CodePudding user response:
Let's take the time difference in minutes between each row in the timestampUTC column.
df['minutes']=((df['timestampUTC'] - df['timestampUTC'].shift()).dt.total_seconds()/60)
print(df)
'''
timestampUTC location ID minutes
0 2017-10-02 19:23:27 JB12 A69-1601-47272 NaN
1 2017-10-02 19:26:48 JB12 A69-1601-47272 3.350000
2 2017-10-02 19:27:23 JB12 A69-1601-47272 0.583333
3 2017-10-02 19:31:46 JB12 A69-1601-47272 4.383333
4 2017-10-02 23:52:15 JB12 A69-1601-47272 260.483333
5 2017-10-02 23:53:26 JB12 A69-1601-47272 1.183333
6 2017-10-02 23:55:13 JB12 A69-1601-47272 1.783333
7 2017-10-03 19:53:50 JB13 A69-1601-47272 1198.616667
8 2017-10-03 19:55:23 JB13 A69-1601-47272 1.550000
9 2017-10-03 19:58:26 JB13 A69-1601-47272 3.050000
10 2017-10-04 13:15:13 JB12 A69-1601-47280 1036.783333
11 2017-10-04 13:16:42 JB12 A69-1601-47280 1.483333
12 2017-10-04 13:21:39 JB12 A69-1601-47280 4.950000
13 2017-10-04 19:34:54 JB12 A69-1601-47280 373.250000
14 2017-10-04 19:55:28 JB12 A69-1601-47280 20.566667
15 2017-10-04 20:08:23 JB12 A69-1601-47280 12.916667
16 2017-10-04 20:21:43 JB12 A69-1601-47280 13.333333
17 2017-10-05 04:55:48 JB13 A69-1601-47280 514.083333
18 2017-10-05 04:57:04 JB13 A69-1601-47280 1.266667
19 2017-10-05 05:18:40 JB13 A69-1601-47280 21.600000
20 2017-10-07 21:24:19 JB13 A69-1601-47280 3845.650000
21 2017-10-07 21:25:36 JB13 A69-1601-47280 1.283333
22 2017-10-07 21:29:25 JB13 A69-1601-47280 3.816667
'''
then let's group each group according to the 30 minute limit and define an id. So if the elapsed time is more than 30 minutes, assign a new id.

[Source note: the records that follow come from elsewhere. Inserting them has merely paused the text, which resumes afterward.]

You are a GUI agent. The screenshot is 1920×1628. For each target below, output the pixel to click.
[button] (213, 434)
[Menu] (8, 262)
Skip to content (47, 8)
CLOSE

s = df['minutes'].gt(30).groupby(df['ID']).cumsum()
df['idx'] = df.groupby(['ID',s]).ngroup() 1
print(df)
'''
timestampUTC location ID minutes idx
0 2017-10-02 19:23:27 JB12 A69-1601-47272 NaN 1
1 2017-10-02 19:26:48 JB12 A69-1601-47272 3.350000 1
2 2017-10-02 19:27:23 JB12 A69-1601-47272 0.583333 1
3 2017-10-02 19:31:46 JB12 A69-1601-47272 4.383333 1
4 2017-10-02 23:52:15 JB12 A69-1601-47272 260.483333 2
5 2017-10-02 23:53:26 JB12 A69-1601-47272 1.183333 2
6 2017-10-02 23:55:13 JB12 A69-1601-47272 1.783333 2
7 2017-10-03 19:53:50 JB13 A69-1601-47272 1198.616667 3
8 2017-10-03 19:55:23 JB13 A69-1601-47272 1.550000 3
9 2017-10-03 19:58:26 JB13 A69-1601-47272 3.050000 3
10 2017-10-04 13:15:13 JB12 A69-1601-47280 1036.783333 4
11 2017-10-04 13:16:42 JB12 A69-1601-47280 1.483333 4
12 2017-10-04 13:21:39 JB12 A69-1601-47280 4.950000 4
13 2017-10-04 19:34:54 JB12 A69-1601-47280 373.250000 5
14 2017-10-04 19:55:28 JB12 A69-1601-47280 20.566667 5
15 2017-10-04 20:08:23 JB12 A69-1601-47280 12.916667 5
16 2017-10-04 20:21:43 JB12 A69-1601-47280 13.333333 5
17 2017-10-05 04:55:48 JB13 A69-1601-47280 514.083333 6
18 2017-10-05 04:57:04 JB13 A69-1601-47280 1.266667 6
19 2017-10-05 05:18:40 JB13 A69-1601-47280 21.600000 6
20 2017-10-07 21:24:19 JB13 A69-1601-47280 3845.650000 7
21 2017-10-07 21:25:36 JB13 A69-1601-47280 1.283333 7
22 2017-10-07 21:29:25 JB13 A69-1601-47280 3.816667 7
'''
Finally, let's group by the idx column and make the necessary calculations.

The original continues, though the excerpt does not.